#### Your objective
The lines to return are those below that contain the word "agent".

#### Stored data
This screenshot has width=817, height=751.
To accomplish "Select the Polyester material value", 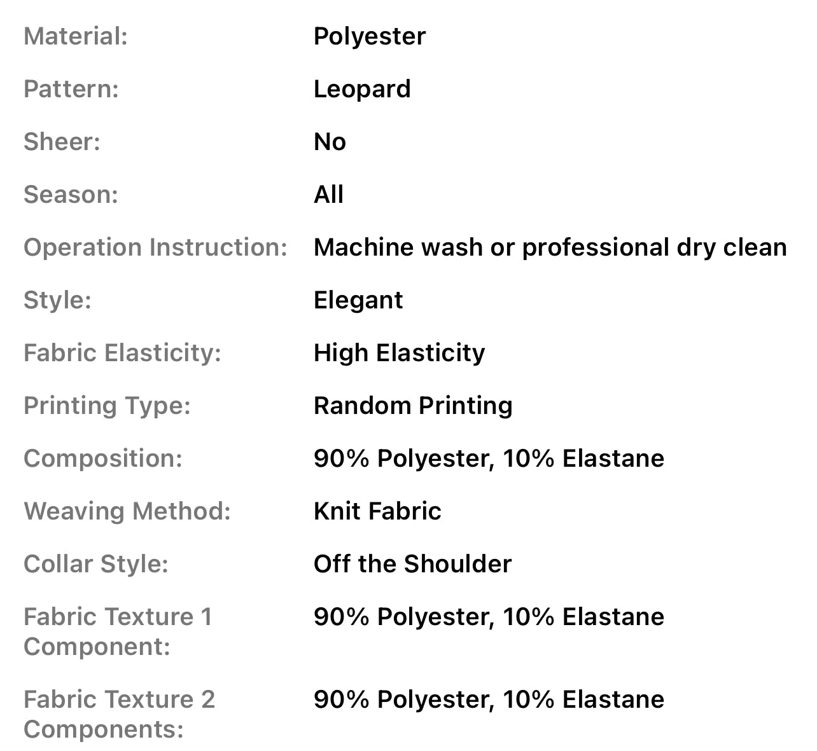I will [x=369, y=36].
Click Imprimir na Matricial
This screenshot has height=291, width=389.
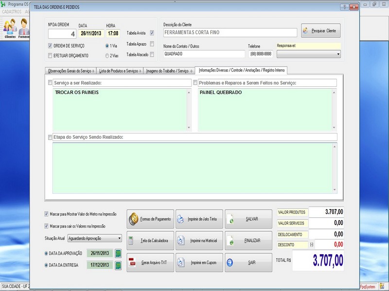pyautogui.click(x=199, y=241)
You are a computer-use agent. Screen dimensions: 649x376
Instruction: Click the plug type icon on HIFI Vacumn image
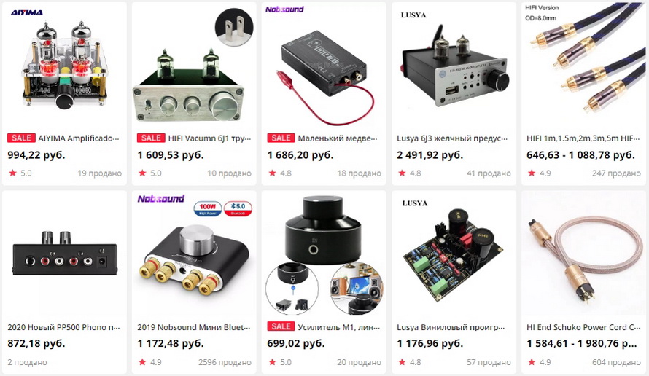234,27
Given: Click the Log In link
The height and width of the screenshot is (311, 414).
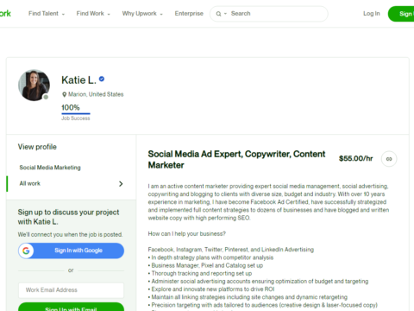Looking at the screenshot, I should 372,14.
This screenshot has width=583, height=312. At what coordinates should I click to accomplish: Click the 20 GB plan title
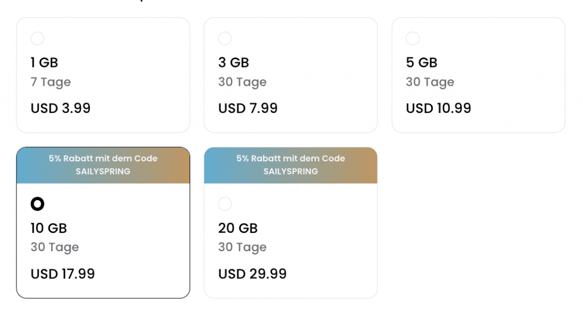(238, 228)
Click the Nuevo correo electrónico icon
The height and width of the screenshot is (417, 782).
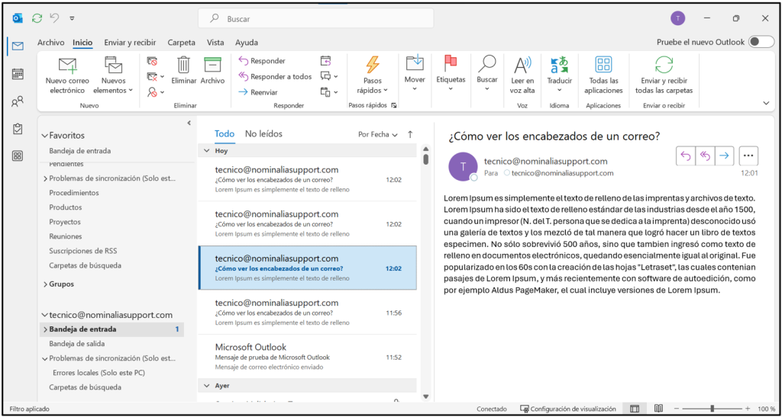(x=68, y=66)
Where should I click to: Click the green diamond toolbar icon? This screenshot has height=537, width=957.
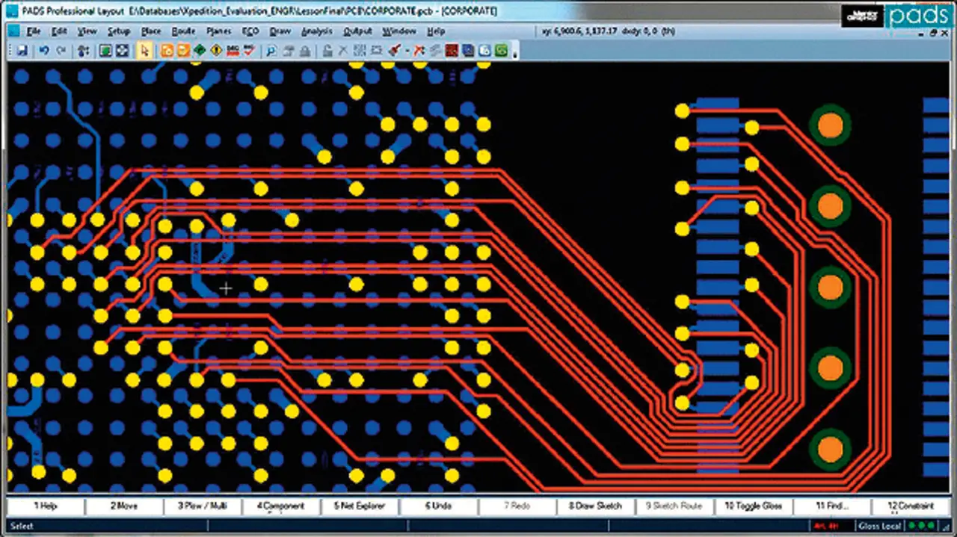click(x=200, y=51)
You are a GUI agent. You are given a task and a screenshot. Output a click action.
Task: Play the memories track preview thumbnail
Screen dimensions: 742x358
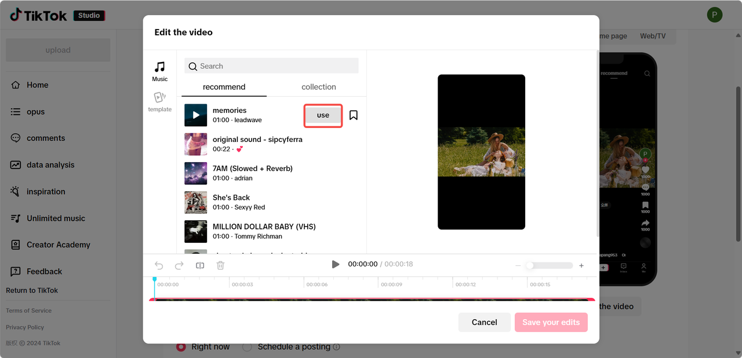[196, 115]
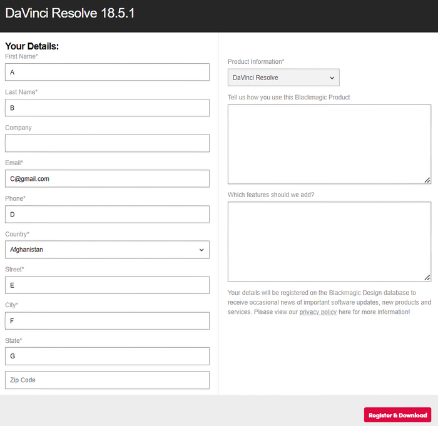Focus the Zip Code field
Image resolution: width=438 pixels, height=426 pixels.
pyautogui.click(x=107, y=380)
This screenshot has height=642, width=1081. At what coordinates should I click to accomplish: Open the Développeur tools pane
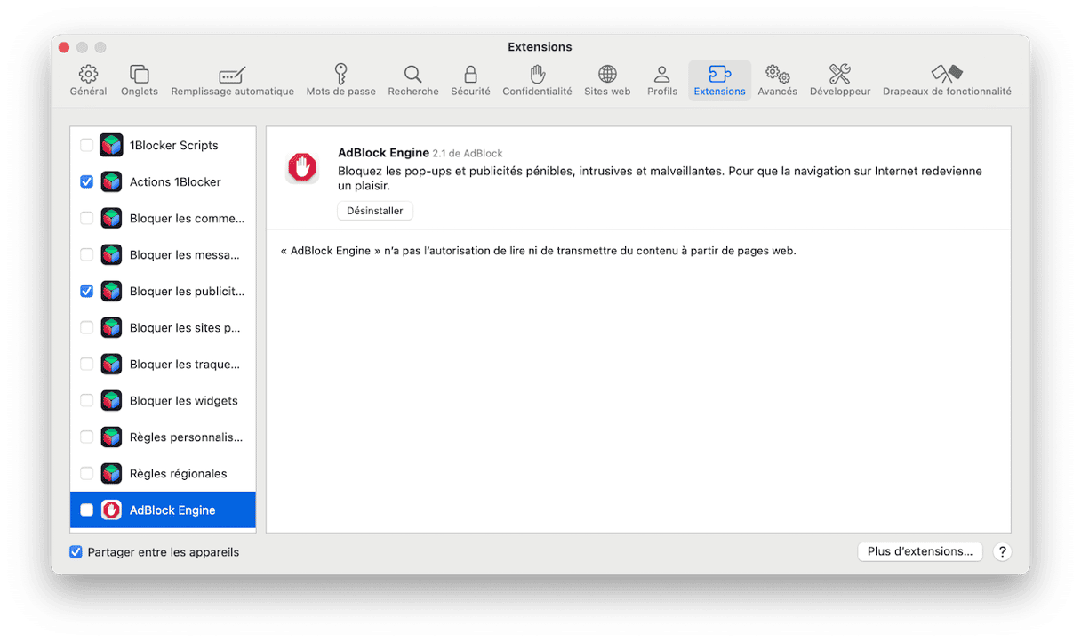click(x=840, y=80)
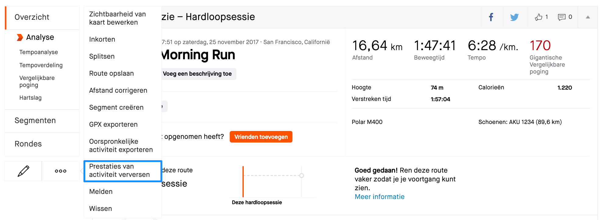Collapse header with the up arrow
The width and height of the screenshot is (602, 220).
(x=588, y=17)
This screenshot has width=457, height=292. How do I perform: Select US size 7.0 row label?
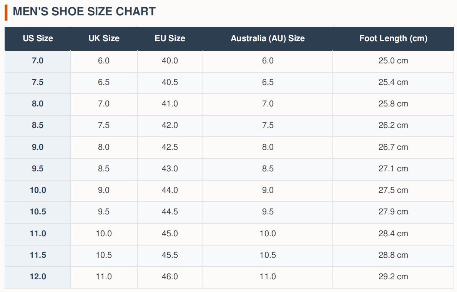click(x=38, y=61)
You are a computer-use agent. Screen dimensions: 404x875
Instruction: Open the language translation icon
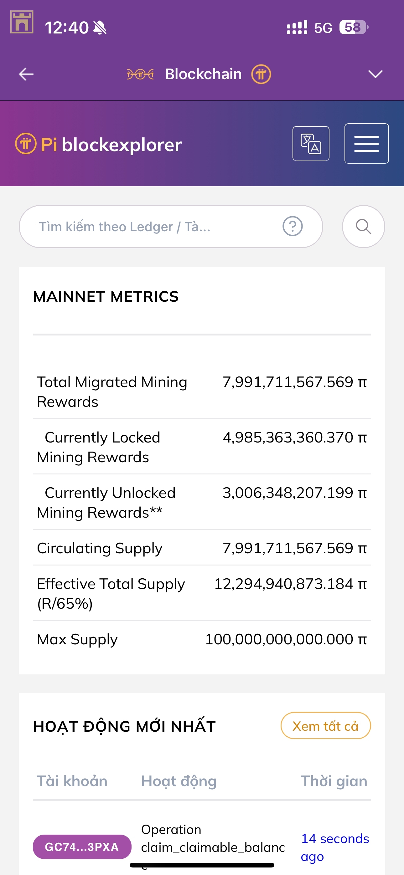tap(310, 144)
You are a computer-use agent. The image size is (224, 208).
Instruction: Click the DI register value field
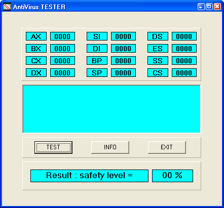[123, 49]
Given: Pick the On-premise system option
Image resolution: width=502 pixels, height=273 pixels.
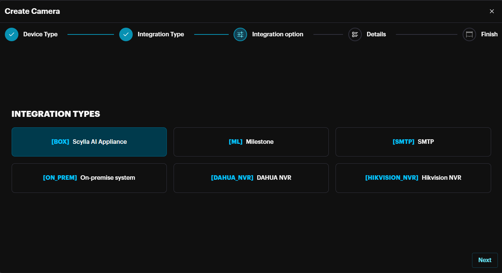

#### Solution to the exercise
You are a computer-use agent. Screen dimensions: 649x376
You are a GUI agent. You are given a task and a screenshot. Output a click action.
You are a computer-use agent. Screen dimensions: 404x875
You are a computer-use agent. The image size is (224, 208).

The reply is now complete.